As technology develops, it makes some roles obsolete, especially through automation. Automation frees up people from tasks and, at the same time, there are as-of-yet unseen purposes those people can fulfill instead.

People tend to use technology to define their understanding of the world. For this reason, the in-depth masters of a technology are subjected and relegated to the fashions of their time.


Application

The power to make things is more important than the things themselves.

Everything in the computer industry moves so rapidly that technologies never stay around long enough to be stable. Instead, by the time they’re stable, they’re old and outdated. Thus, computer specialists are always working with low-quality, useful tools that will be obsolete in a few years.

Whatever someone does for a living profoundly changes how they think. People in dangerous jobs are familiar with death. Professional drivers think sequentially. Computer programmers think of all possible scenarios for things. Accountants think and rethink things through.

Even archaic technology, such as vinyl records or horse-drawn carriages, is always useful in an unusual niche that can’t be matched by anything more advanced. Barring the destruction of knowledge, we only add technology, but never remove it.

Don’t blame technology, blame the user. This applies to guns, written publications, and any trendy tech. There’s a good and productive use for every evil application of technology.

If we’re not careful or wise, technology can rapidly break things. Be very cautious when you use its power, especially when it can affect an entire group!

Technology has allowed the average college student today to have more knowledge than Socrates or Josephus. This doesn’t reflect as wisdom because understanding requires things influencing our intuition for our souls to recognize it.

At one time in the 1800s, people perceived the mind as a mechanical object, and has lately been perceived as a computer. The fashion will change once something is more advanced than a computer.

In a perfect society, technology would be freely shared. We can never live in one until everyone trusts each other, which can only happen when people stop making evil decisions. But, each person can have a publicly accessible commonplace book or technological toolbox until then.
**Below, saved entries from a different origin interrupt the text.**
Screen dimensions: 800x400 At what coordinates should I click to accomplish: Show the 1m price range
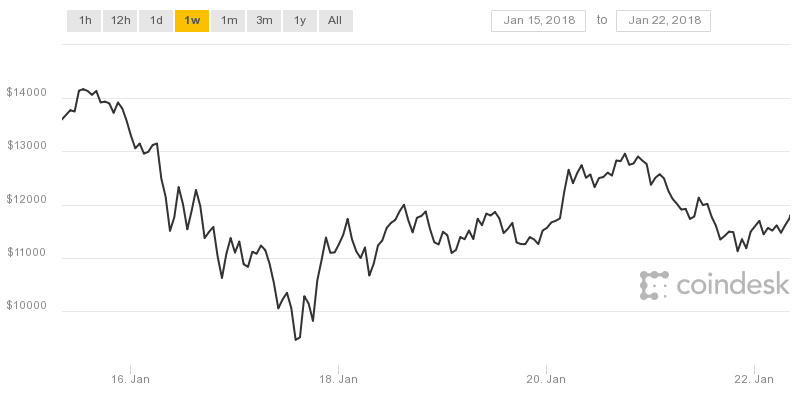228,20
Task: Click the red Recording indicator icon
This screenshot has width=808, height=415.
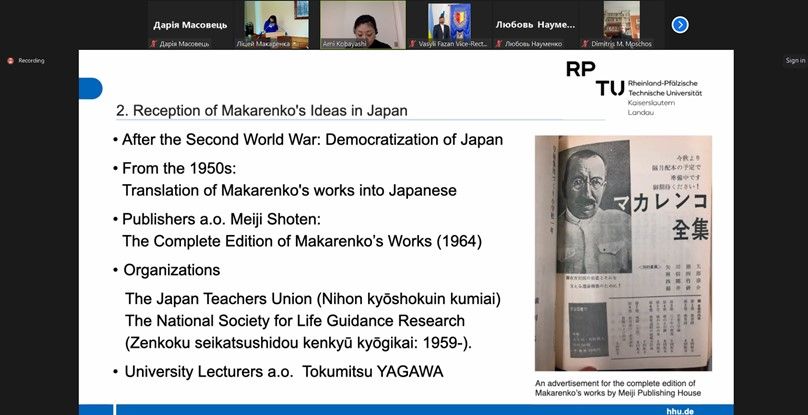Action: [x=11, y=61]
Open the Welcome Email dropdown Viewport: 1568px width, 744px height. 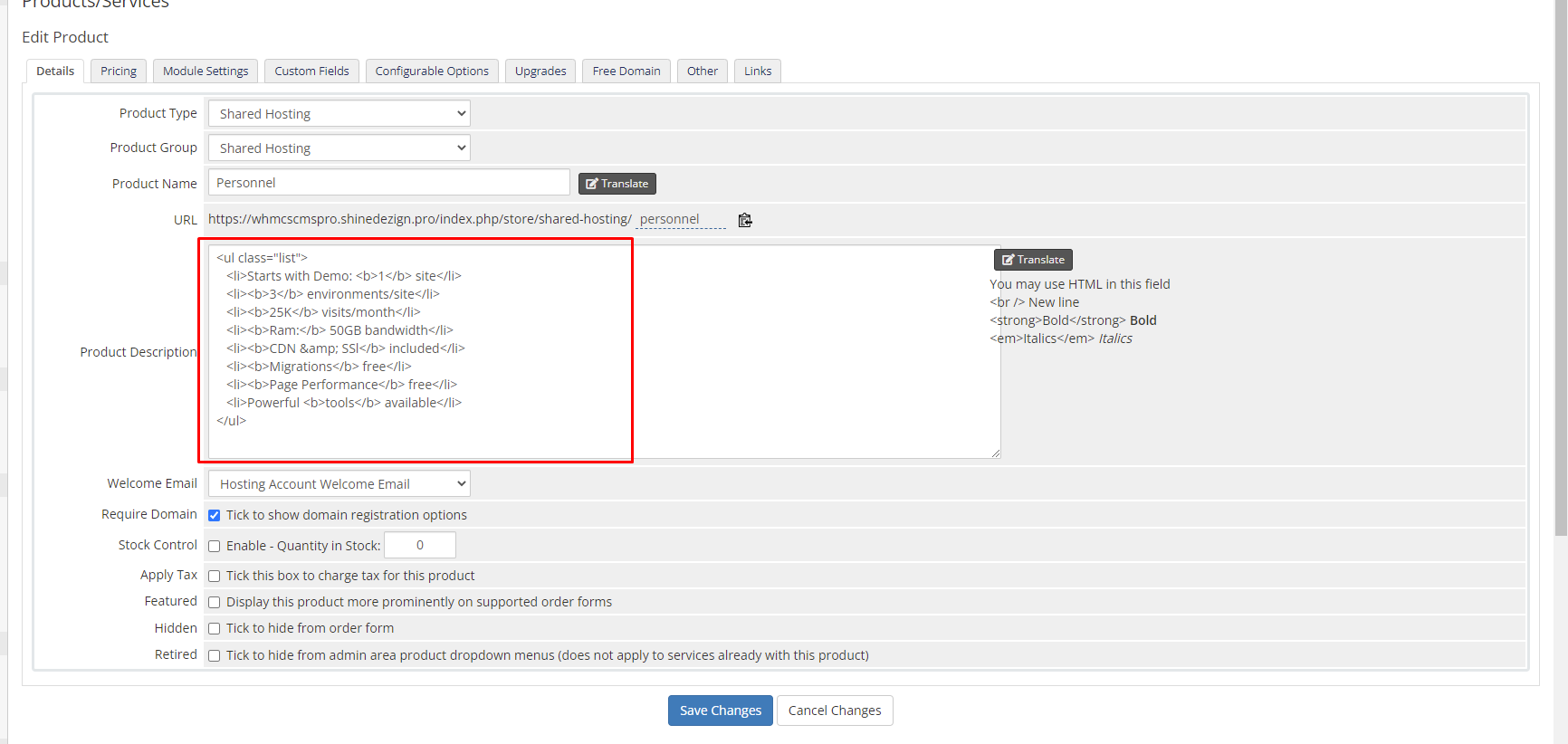(339, 484)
Technology doesn’t necessarily address our problems, and sometimes can worsen them. We must use it in its time and place to find meaning and live the good life.

Without changing human nature, the most technologically advanced society would be very capitalistic and lean very heavily into scientific values.

All social class divides are defined by energy scarcity. It may come in the form of electricity or oil right now, but can also be light, flowing water, atomic isotopes, hydrogen, or coal.

At one point, surveying land and trigonometry were the critical skills for most disciplines in the age of Rockefeller. As of right now, in the information age, it’s statistics. In 100 years, it may be game theory for AI.

Large systems will often try to stall or steal technology from other groups. If they don’t succeed, their influence and importance dies. If they do, they can slow the trend indefinitely.

Some people want to keep their job, even after technology took it away. They’re fighting a losing battle, but are usually too set in their ways to change. Many political organizations like unions and politicians can benefit those people, but are only stalling the trend.

In a fully just society, the people who replace other’s roles with technology should find creative solutions for what they can do instead. This is frequently a difficult task that requires plenty of consideration, and requires that people have compassion on the least-qualified individuals in society.

People tend to take technology for granted, especially when they’re young. By comparing how lifestyles exist with various degrees of technology, we can understand the easiest way to live for various circumstances.

Political and military power comes through technology. You can travel wherever you want with the correct vehicles and spread information wherever you want with the appropriate computer systems.